Using the joint as the unit of analysis, we analyzed data from the Johnston County Osteoarthritis Project, a population-based prospective cohort study in rural North Carolina. Baseline and followup assessments were 3–13 years apart. Assessments included standard knee and hip radiographs read for Kellgren/Lawrence (K/L) radiographic grade. Weighted analyses controlled for age, sex, body mass index, level of education, and baseline K/L grade; bootstrap methods adjusted for lack of independence between left and right joints. Time-to-event analysis was used to analyze the data.

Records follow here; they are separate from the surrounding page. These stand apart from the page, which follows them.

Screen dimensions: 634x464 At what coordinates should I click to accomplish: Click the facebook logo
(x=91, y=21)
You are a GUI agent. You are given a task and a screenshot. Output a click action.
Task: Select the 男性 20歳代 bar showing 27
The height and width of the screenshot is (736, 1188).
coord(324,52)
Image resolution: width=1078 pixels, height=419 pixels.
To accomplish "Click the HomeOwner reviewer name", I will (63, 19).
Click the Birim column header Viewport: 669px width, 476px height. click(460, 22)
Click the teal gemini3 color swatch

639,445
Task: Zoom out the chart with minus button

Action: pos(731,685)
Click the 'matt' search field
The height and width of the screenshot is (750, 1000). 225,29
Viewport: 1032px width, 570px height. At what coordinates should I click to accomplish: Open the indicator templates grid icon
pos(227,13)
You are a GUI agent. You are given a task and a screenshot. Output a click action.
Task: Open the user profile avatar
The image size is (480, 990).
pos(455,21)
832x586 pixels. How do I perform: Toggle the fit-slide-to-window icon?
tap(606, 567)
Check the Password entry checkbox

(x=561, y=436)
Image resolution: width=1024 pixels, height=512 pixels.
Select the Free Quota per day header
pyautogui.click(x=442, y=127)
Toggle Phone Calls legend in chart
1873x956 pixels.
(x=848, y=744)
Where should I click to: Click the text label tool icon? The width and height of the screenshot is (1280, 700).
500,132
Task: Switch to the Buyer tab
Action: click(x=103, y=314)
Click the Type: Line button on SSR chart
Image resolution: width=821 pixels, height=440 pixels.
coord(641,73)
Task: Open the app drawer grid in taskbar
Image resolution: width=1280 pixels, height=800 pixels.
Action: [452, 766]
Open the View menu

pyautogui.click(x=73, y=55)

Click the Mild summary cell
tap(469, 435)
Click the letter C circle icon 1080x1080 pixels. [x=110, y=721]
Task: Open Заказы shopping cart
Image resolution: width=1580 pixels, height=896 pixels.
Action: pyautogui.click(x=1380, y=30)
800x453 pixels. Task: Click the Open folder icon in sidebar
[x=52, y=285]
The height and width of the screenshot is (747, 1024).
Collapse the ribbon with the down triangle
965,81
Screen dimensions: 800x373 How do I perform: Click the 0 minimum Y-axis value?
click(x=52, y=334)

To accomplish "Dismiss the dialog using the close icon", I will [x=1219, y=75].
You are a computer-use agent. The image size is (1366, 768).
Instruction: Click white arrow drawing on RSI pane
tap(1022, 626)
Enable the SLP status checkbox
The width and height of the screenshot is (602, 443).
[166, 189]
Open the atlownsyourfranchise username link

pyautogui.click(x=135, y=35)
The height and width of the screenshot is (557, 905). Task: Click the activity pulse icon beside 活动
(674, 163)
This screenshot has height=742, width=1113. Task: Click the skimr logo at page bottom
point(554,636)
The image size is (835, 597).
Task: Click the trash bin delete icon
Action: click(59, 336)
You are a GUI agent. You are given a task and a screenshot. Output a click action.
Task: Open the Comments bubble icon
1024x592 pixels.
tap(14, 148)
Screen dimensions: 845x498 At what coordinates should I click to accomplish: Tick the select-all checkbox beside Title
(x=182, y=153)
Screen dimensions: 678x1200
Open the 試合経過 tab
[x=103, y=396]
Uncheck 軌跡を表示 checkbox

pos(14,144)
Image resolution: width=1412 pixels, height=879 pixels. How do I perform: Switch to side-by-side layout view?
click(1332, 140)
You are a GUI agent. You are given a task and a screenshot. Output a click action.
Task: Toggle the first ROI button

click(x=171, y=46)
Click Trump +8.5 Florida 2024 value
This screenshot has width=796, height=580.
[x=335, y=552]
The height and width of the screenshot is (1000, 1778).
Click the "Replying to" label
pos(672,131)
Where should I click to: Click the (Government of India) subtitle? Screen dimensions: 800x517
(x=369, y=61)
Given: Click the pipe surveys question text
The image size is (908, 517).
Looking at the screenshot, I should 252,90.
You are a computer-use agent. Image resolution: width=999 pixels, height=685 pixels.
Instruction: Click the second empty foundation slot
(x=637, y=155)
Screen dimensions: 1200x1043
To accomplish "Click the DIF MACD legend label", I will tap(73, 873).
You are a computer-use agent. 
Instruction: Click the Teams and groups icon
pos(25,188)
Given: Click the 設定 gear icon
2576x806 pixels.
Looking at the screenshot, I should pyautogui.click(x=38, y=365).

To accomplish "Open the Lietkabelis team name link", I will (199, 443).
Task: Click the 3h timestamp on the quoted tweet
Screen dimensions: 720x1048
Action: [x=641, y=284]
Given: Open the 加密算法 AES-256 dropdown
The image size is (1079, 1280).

For radiographic knee OA, being African American had no association with incidence (adjusted hazard ratio [HRadj] 0.80, 95% confidence interval [95% CI] 0.53–1.22), but had a positive association with progression (HRadj 1.67, 95% CI 1.05–2.67). For radiographic hip OA, African Americans had a significantly lower incidence (HRadj 0.44, 95% CI 0.27–0.71), whereas the association with progression was positive but nonsignificant (HRadj 1.46, 95% CI 0.53–4.01). In sensitivity analyses, the association with hip OA incidence was robust to a wide range of assumptions.
African Americans are protected against incident hip OA, but may be more susceptible to progressive knee OA.